-- BEGIN PASSAGE GIVEN --
Western Weber County plan envisions ‘walkable villages,’ transit development
OGDEN — The proposed update to the planning document for western Weber County envisions several “walkable villages” on a corridor extending west from Interstate 15 toward the Great Salt Lake, where larger population pockets would presumably cluster as growth continues.
The villages would also serve as commercial hubs for the area, still largely rural but focus of increased development as the population surges. Meantime, the draft document — in the works since last year and subject of a public hearing on Aug. 8 — also envisions potential development over the long haul of a light rail system adjacent to the existing east-west Union Pacific rail line in the area to serve the varied villages.
The hearing, called by the Weber County Commission and meant to gather public input, starts at 6 p.m. on Aug. 8 and will be held at the Weber Center, 2380 Washington Blvd. in Ogden. The Western Weber Planning Commission, an advisory body to county commissioners, held a hearing on July 19, ultimately recommending approval of the plan, though county commissioners aren’t expected to take formal action until Aug. 16 or thereafter.
Talk of updating the 2003 general plan dates back at least four years to 2018, when the Weber County Planning Division held a series of hearings to get feedback from the public on the area’s future growth. A consultant, Landmark Design, launched efforts last year to handle the actual update and has held public meetings and other gatherings to get public input.
As the process has unfolded, the public, broadly speaking, has expressed support for maintaining the country feel of the area, according to Landmark.
“Agrarian noises, odors and farm equipment are all part of the agricultural lifestyle that many existing residents love and enjoy. Considering the proximity of the adjacent urbanized area, the relatively dark night sky and lack of light pollution has quite a bit of support from area residents,” reads the draft general plan update.
-- END PASSAGE GIVEN --
-- BEGIN ENTRIES PROVIDED --
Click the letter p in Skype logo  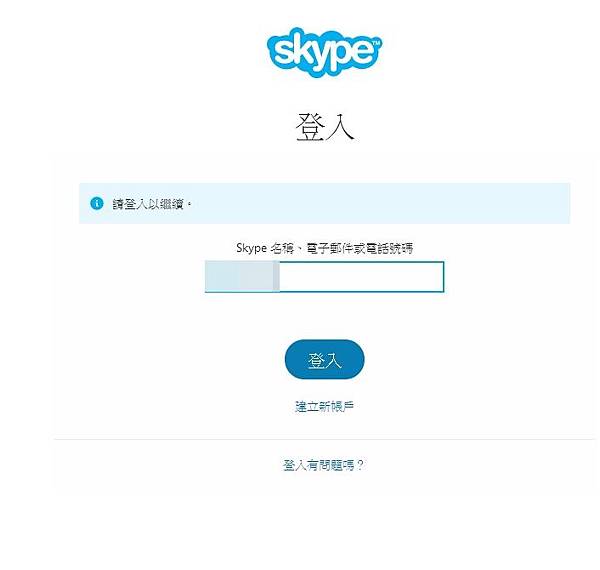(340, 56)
-- END ENTRIES PROVIDED --
-- BEGIN ENTRIES PROVIDED --
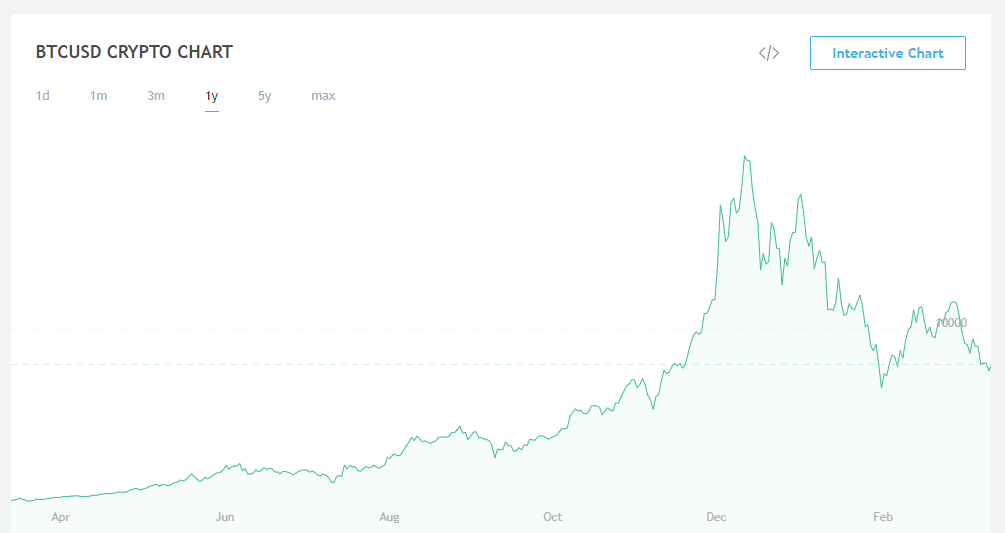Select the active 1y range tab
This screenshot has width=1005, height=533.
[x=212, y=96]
-- END ENTRIES PROVIDED --
-- BEGIN ENTRIES PROVIDED --
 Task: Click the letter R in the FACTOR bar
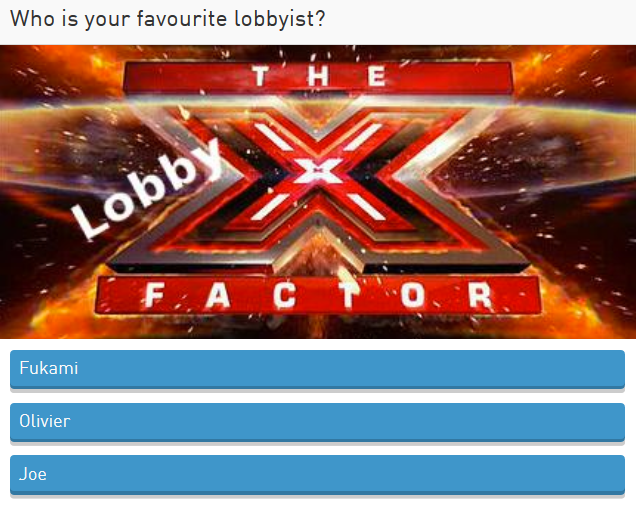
-- END ENTRIES PROVIDED --
Rewrite the article on the western Weber County plan from "Talk of updating" up to and including "according to Landmark.", substituting "workshops" for "hearings". The lines above stand apart from the article on the western Weber County plan.

Talk of updating the 2003 general plan dates back at least four years to 2018, when the Weber County Planning Division held a series of workshops to get feedback from the public on the area’s future growth. A consultant, Landmark Design, launched efforts last year to handle the actual update and has held public meetings and other gatherings to get public input.
As the process has unfolded, the public, broadly speaking, has expressed support for maintaining the country feel of the area, according to Landmark.